Source excerpt:
--- start ---
Two distressing news items out of state government this week speak volumes about how much – or how little – your vote matters.

First, from the secretary of state, we got the particulars on our modern-record-low turnout in the Nov. 4 election: Thirty percent of registered voters bothered to cast ballots, compared to 39 percent in 2002, the last election without gubernatorial or U.S. Senate races. Marion County posted 25 percent, about the same as the last two mayoral elections. (Greg Ballard – the 13-percent solution.)

Next, we learned courtesy of the resolute Tom LoBianco at the Associated Press that the state’s investigation of ousted state schools chief Tony Bennett turned up plenty of evidence to charge him with federal fraud for using his office as a weapon in his unsuccessful 2012 election campaign against Glenda Ritz.

The state Inspector General kept that information from the public; LoBianco ferreted it out. Moreover, the IG hadn’t investigated in the first place until LoBianco exposed Bennett’s sleazy tactics.
--- end ---
Provided records:
--- start ---
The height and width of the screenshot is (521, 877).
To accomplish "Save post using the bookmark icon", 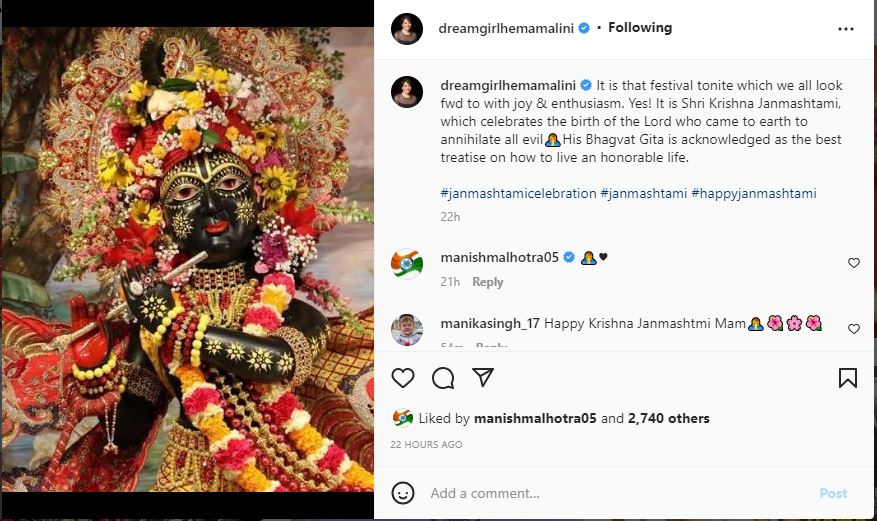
--- end ---
--- start ---
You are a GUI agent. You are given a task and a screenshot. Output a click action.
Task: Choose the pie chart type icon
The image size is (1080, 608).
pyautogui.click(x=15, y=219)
--- end ---
Work to do:
1 – Reproduce the passage of the editorial on state government news that begins at the words "Next, we learned" and stops after the words "against Glenda Ritz.".
2 – In the editorial on state government news, condense the paragraph beginning "First, from the secretary of state" into a shorter version that keeps its main facts.
3 – Write the next part of the editorial on state government news, picking up after its final sentence.

Results for the exercise:
1 –
Next, we learned courtesy of the resolute Tom LoBianco at the Associated Press that the state’s investigation of ousted state schools chief Tony Bennett turned up plenty of evidence to charge him with federal fraud for using his office as a weapon in his unsuccessful 2012 election campaign against Glenda Ritz.

2 – The secretary of state reported modern-record-low turnout for the Nov. 4 election. Thirty percent of registered voters cast ballots, down from 39 percent in 2002, the last election without gubernatorial or U.S. Senate races. Marion County's turnout was 25 percent, about the same as in the last two mayoral elections.

3 –
Having disposed of this inconvenient business by finding Bennett guilty of minor violations and levying a $5,000 fine, the IG has moved on. So have the rest of Bennett’s fellow Republicans in power; including his holdover State Board of Education and Gov. Mike Pence’s bogus education office, created to oppose the Department of Education which Ritz was overwhelmingly elected to lead. (Pence made the surprise announcement Thursday he plans to dissolve that agency because of the controversy surrounding it.)

So, what shall we conclude? That you missed an opportunity and skipped an obligation last month by not going to the polls and earning one of those “I Count, I Voted” stickers? Or that you did your duty in 2012 by handing Glenda Ritz one of the widest victory margins of any state office-holder, and the guys in the Statehouse decided your vote didn’t count after all?

Either way, the lesson is clear: Politicians are perfectly happy to claim a mandate when 85 percent of the voting public did not choose them, and politicians will do what their elite supporters dictate regardless of what the people “decide” at the polls.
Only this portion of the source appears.